I uploaded the game with 24 minutes to go before the end of the compo. As you can tell from the above, I worked at a moderate intensity, which, well, I'm not in my 20s anymore.
(Note that it's spoilers from here on, so if you haven't, do play the game first.)
The game chronicles a dangerous expedition into the "Unstable Zone", a remote area that plays tricks on people's perceptions and memories, and is inhabited by strange insects that rapidly mimic anything they come across, including binoculars, tape recorders, and people.
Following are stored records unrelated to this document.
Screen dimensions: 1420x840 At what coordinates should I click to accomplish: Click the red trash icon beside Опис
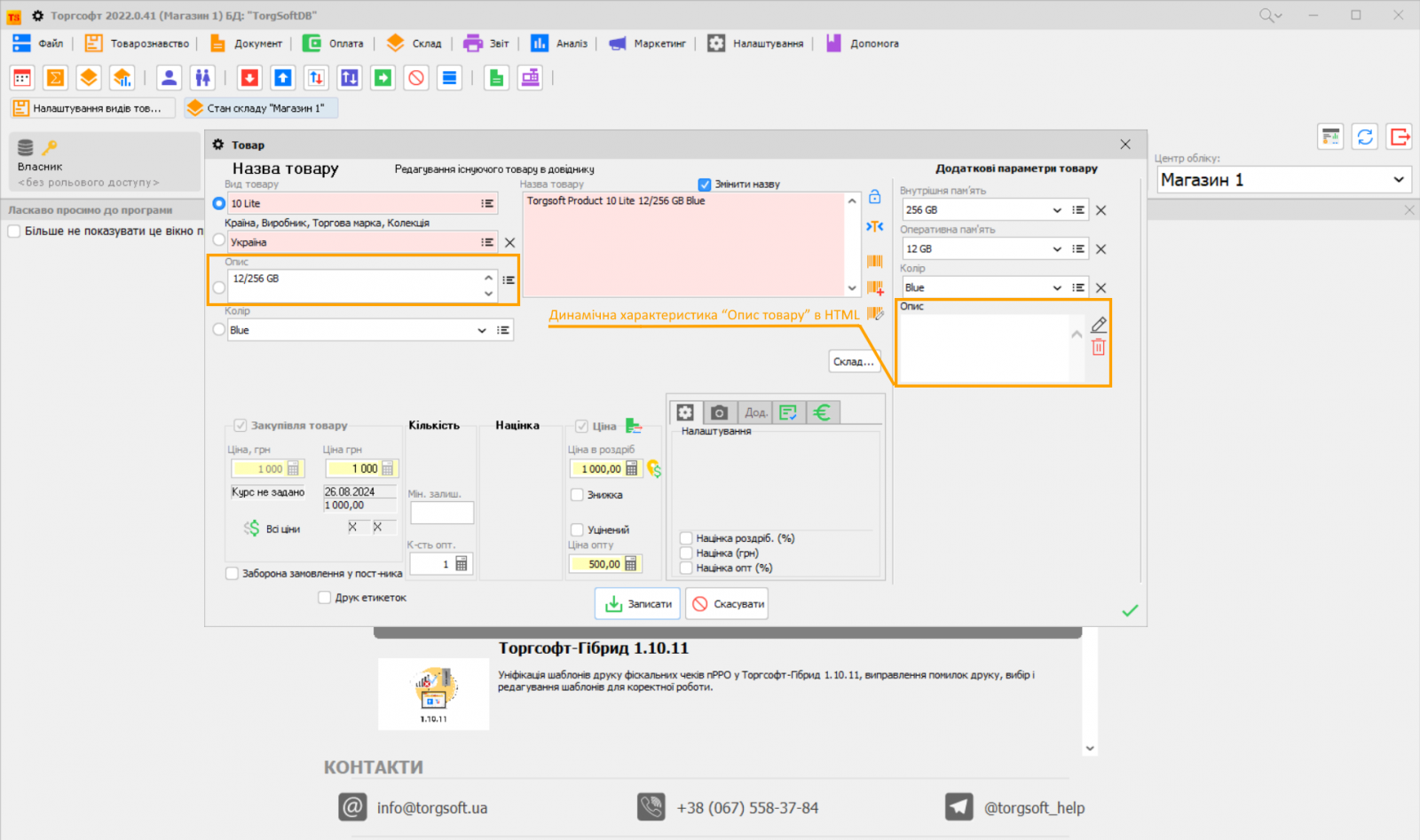[x=1098, y=348]
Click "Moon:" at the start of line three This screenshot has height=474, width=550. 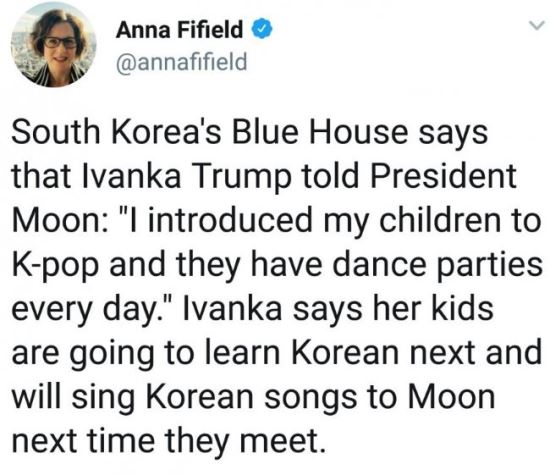tap(59, 220)
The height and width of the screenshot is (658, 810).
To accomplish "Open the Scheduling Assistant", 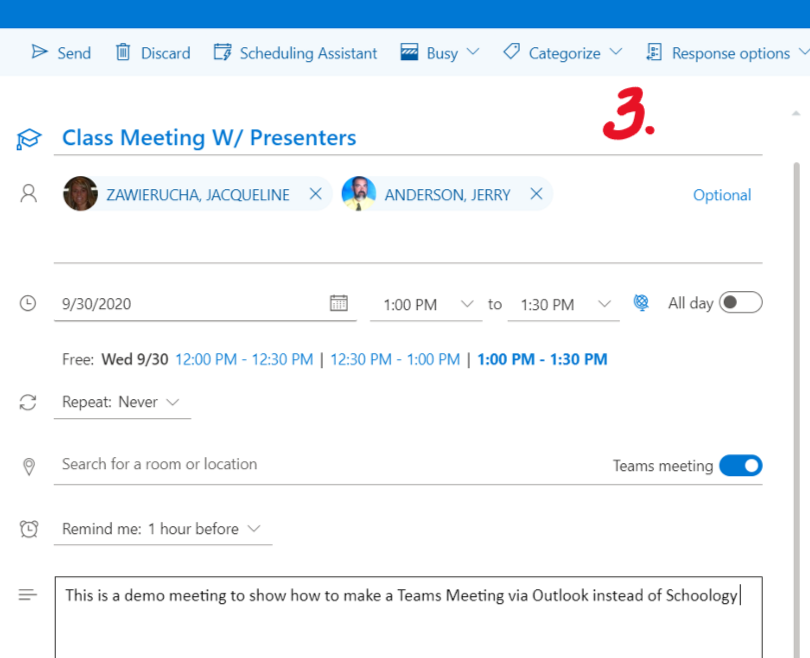I will click(x=296, y=53).
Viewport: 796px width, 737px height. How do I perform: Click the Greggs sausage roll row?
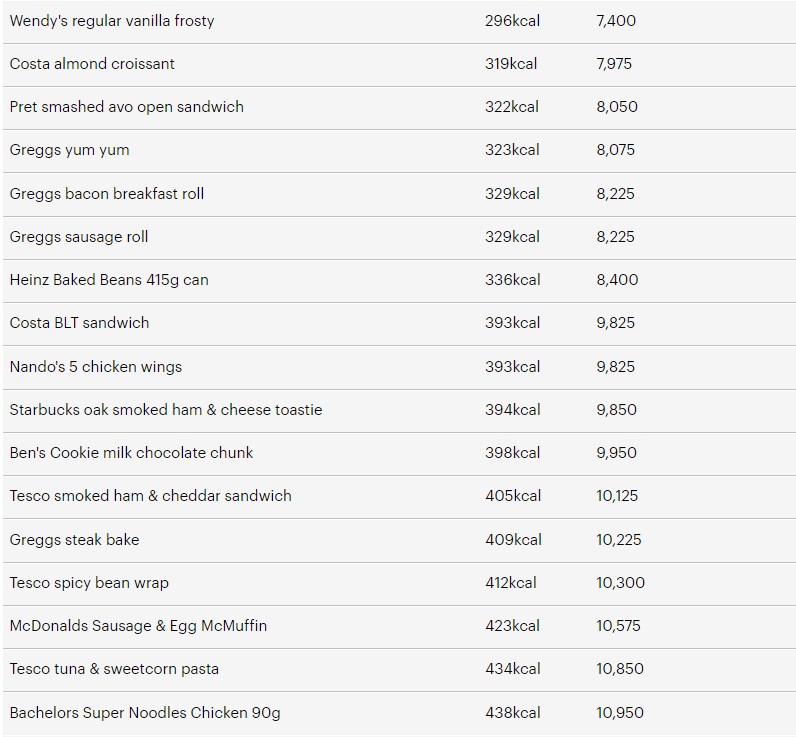[x=399, y=238]
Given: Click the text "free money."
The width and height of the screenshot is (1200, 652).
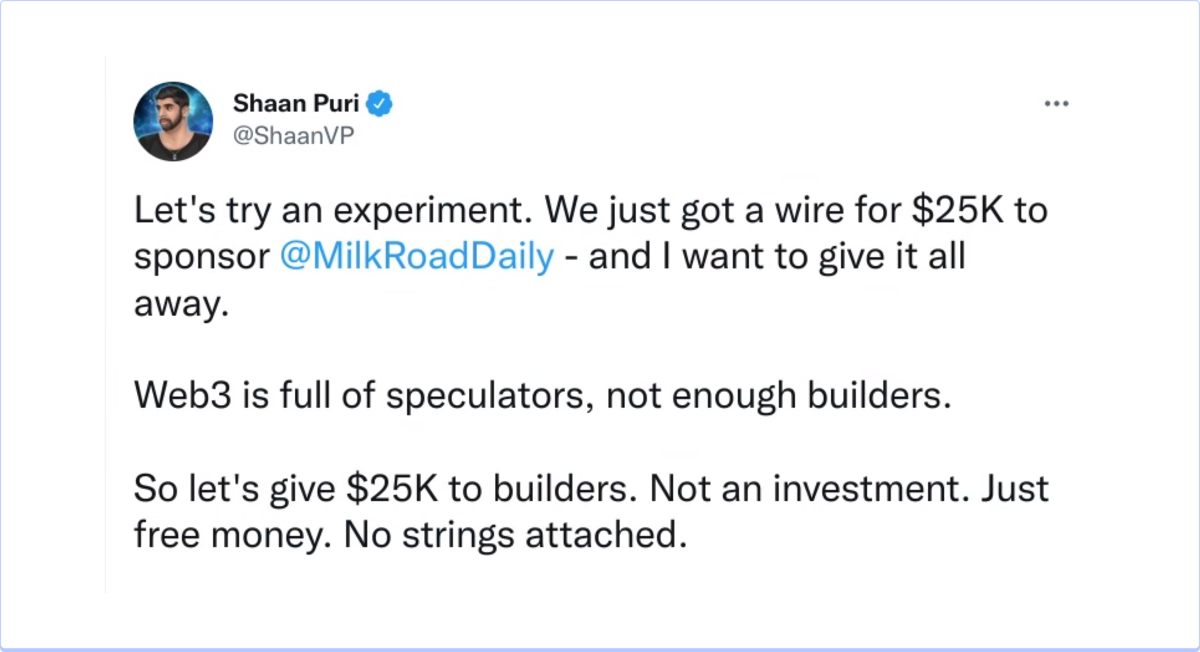Looking at the screenshot, I should [x=233, y=536].
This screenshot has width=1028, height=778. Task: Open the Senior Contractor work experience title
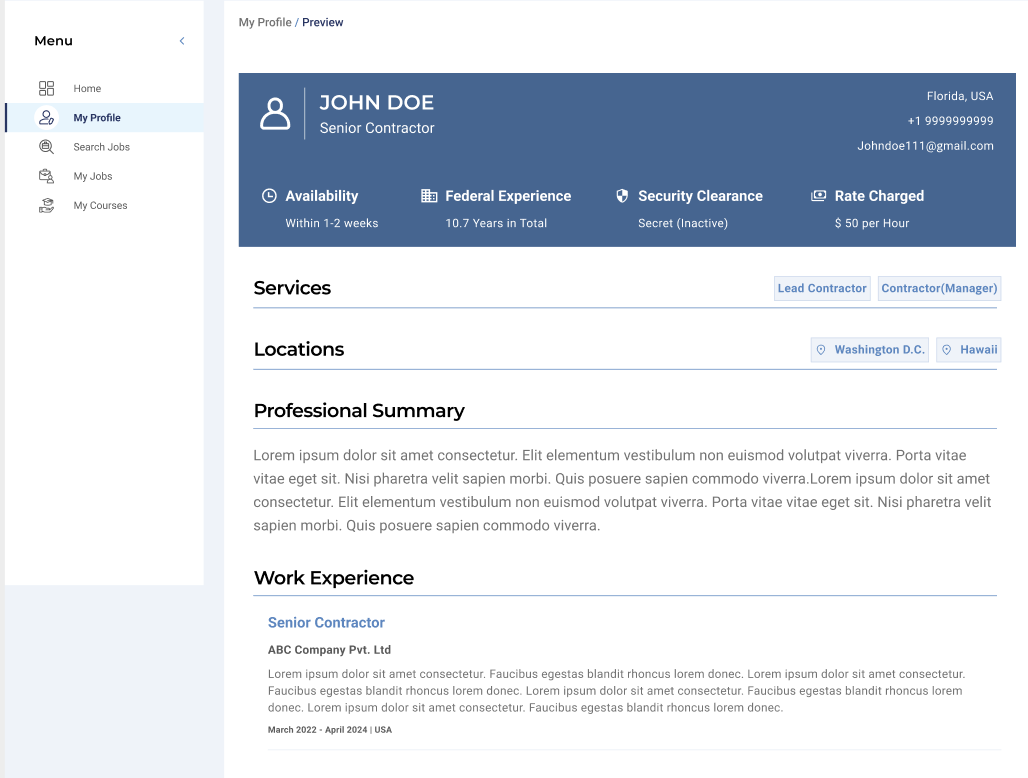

The player explores the zone, balancing the expedition members' levels of stress and tiredness against acquiring enough understanding of the place to know how to deal with it.
The bridge the expedition uses to enter the zone collapses or vanishes, and they are forced to take the long way back, which brings them into potential conflict with the mimic insects, who have started to emulate the shape and behaviour of previous expeditions, including a deadly curiosity and potentially violent behaviour.
The structurally clever thing I wanted to add was a flashback with decisions that would change the state of the world and the available solutions once you flashed forward again. So as your memories get more muddled by the zone, you flash back to an expedition nearly a decade earlier, where you can choose whether to leave behind useful equipment for your present self, and how you interact with the mimics, which is then reflected in their behaviour towards the expedition in the present day.
Ultimately, there are a number of ways to escape alive, and yet more for at least some of the expedition to escape. The overarching plot is fairly linear until the final decisions about how to escape, but there's a lot of different paths in practice, because your decisions affect what happens in detail, and what is possible later on. This is a technique I copied from Choice of Games, whose (much longer) narrative games avoid having early branches by having the player set up details like stats and relationships through most of the game before branching heavily towards the end of the game. This way, player choice matters, but you don't have to write a million words of branching plotlines.
As for the plot and setting, it's obviously heavily inspired by Annihilation. Another influence is the lesser-known The Sick Land. I hope I did a decent job of making it not entirely derivative. All three belong to a genre of "strange zone" literature which also includes Roadside Picnic, Alice in Wonderland, Heart of Darkness, and so on.
I tried to improve on Annihilation in having a clearer underlying relationship between the core weird stuff in the zone and the way it presents itself to the reader. One of the weaknesses of Annihilation - which I generally greatly enjoyed - is that while there's a lot of cool weird stuff happening, it doesn't really ever tie together in a satisfying way. In my game, there are two core strange things: the distorted perception of the expedition members, and the mimic insects. This isn't perfect, as I think the perfect strange zone story would have a single strange thing at the center of it, which, once revealed, perfectly explains all the many weird and terrifying things that happened. (And that isn't "aliens/a wizard did it for unknown reasons".)
Except that in the comments, The Lame Brain suggested that your party are actually mimics, but as part of being mimics you also have mimic-memories from the original party. Which I think is a great twist - and it reduces the number of weird things to just one. The discontinuities in perception are because you aren't human. You're an insect imitating human behaviour based on a jumbled set of experiences.
I might end up making a post-jam version with more content and an improved soundtrack, but for now, I'm pretty happy with it.